>> BEGIN Text to read
研究目的
To develop a technology for preparing amorphous nonstoichiometric hydrogenated silicon carbide (a-SixC1-x:H) films as antireflection and protective coatings for germanium in the IR spectral range, aiming to improve optical transmission and mechanical properties.
研究成果
The developed a-SixC1-x:H films effectively serve as antireflection and protective coatings for germanium in the IR range of 2.5–10 μm, significantly improving optical transmission (up to 96% for double-sided coatings) and providing good mechanical properties (hardness >12 GPa, Young's modulus ~100 GPa). The high deposition rate and tunable properties make these films promising for practical applications. Future work should focus on reducing absorption losses and optimizing for broader spectral ranges.
研究不足
The presence of Si-C bonds restricts the application range to the spectral interval 2.5–10 μm due to light absorption. Films cannot be used for wavelengths greater than 10 μm. Light absorption at C-H and Si-H bonds causes local minima in transmission spectra. Further optimization of deposition parameters is needed to reduce absorption and extend the spectral range.
1:Experimental Design and Method Selection:
The study uses plasma-enhanced chemical vapor deposition (PE-CVD) to deposit a-SixC1-x:H films. The rationale is to optimize film properties for antireflection coatings on germanium substrates. Theoretical models include the condition for optimal antireflection effect (n = √(n_substrate)) and optical modeling of transmission and reflection.
>> END Text to read
>> BEGIN Source material
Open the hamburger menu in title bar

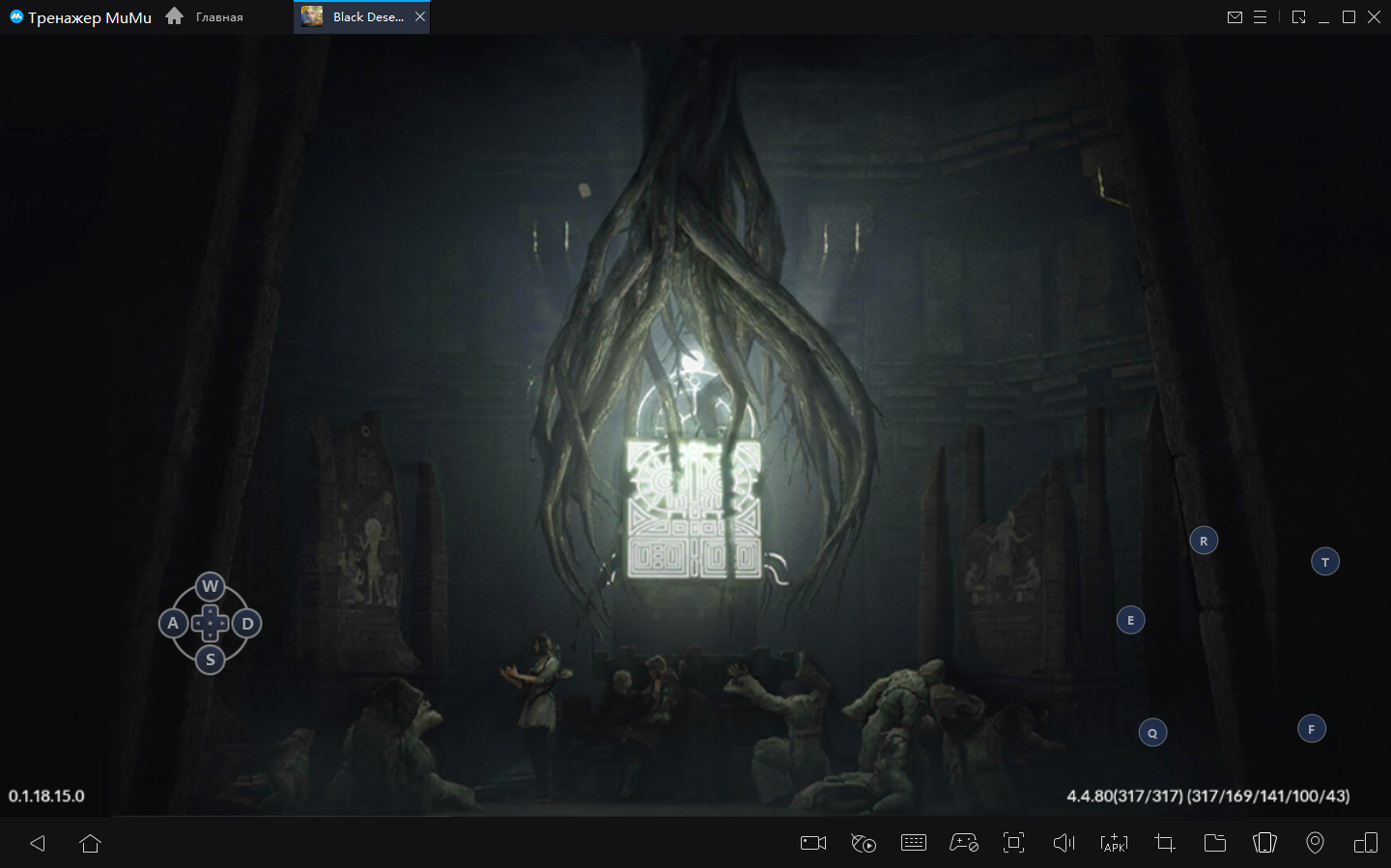coord(1260,17)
>> END Source material
• [Tasks and exercises]
1. Answer these questions about the silicon carbide coating summary:
(a) What is the highest optical transmission reported for double-sided coatings?
(b) What causes the local minima in the transmission spectra?
(c) Which deposition technique does the study use for the films?
2. Which chemical bonds does the silicon carbide coating summary mention?
3. Does each statement agree with the silicon carbide coating summary? Answer yes or no, and quote the words that decide it.
(a) The films can be used at wavelengths above 10 μm.
(b) The films have a Young's modulus of roughly 100 GPa.
(c) The films are meant as coatings for silicon substrates.

• [Answers for the tasks]
1.
(a) Up to 96%.
(b) Light absorption at C-H and Si-H bonds.
(c) Plasma-enhanced chemical vapor deposition (PE-CVD).

2. Si-C, C-H and Si-H.

3.
(a) No: "Films cannot be used for wavelengths greater than 10 μm."
(b) Yes: "Young's modulus ~100 GPa"
(c) No: "optimize film properties for antireflection coatings on germanium substrates"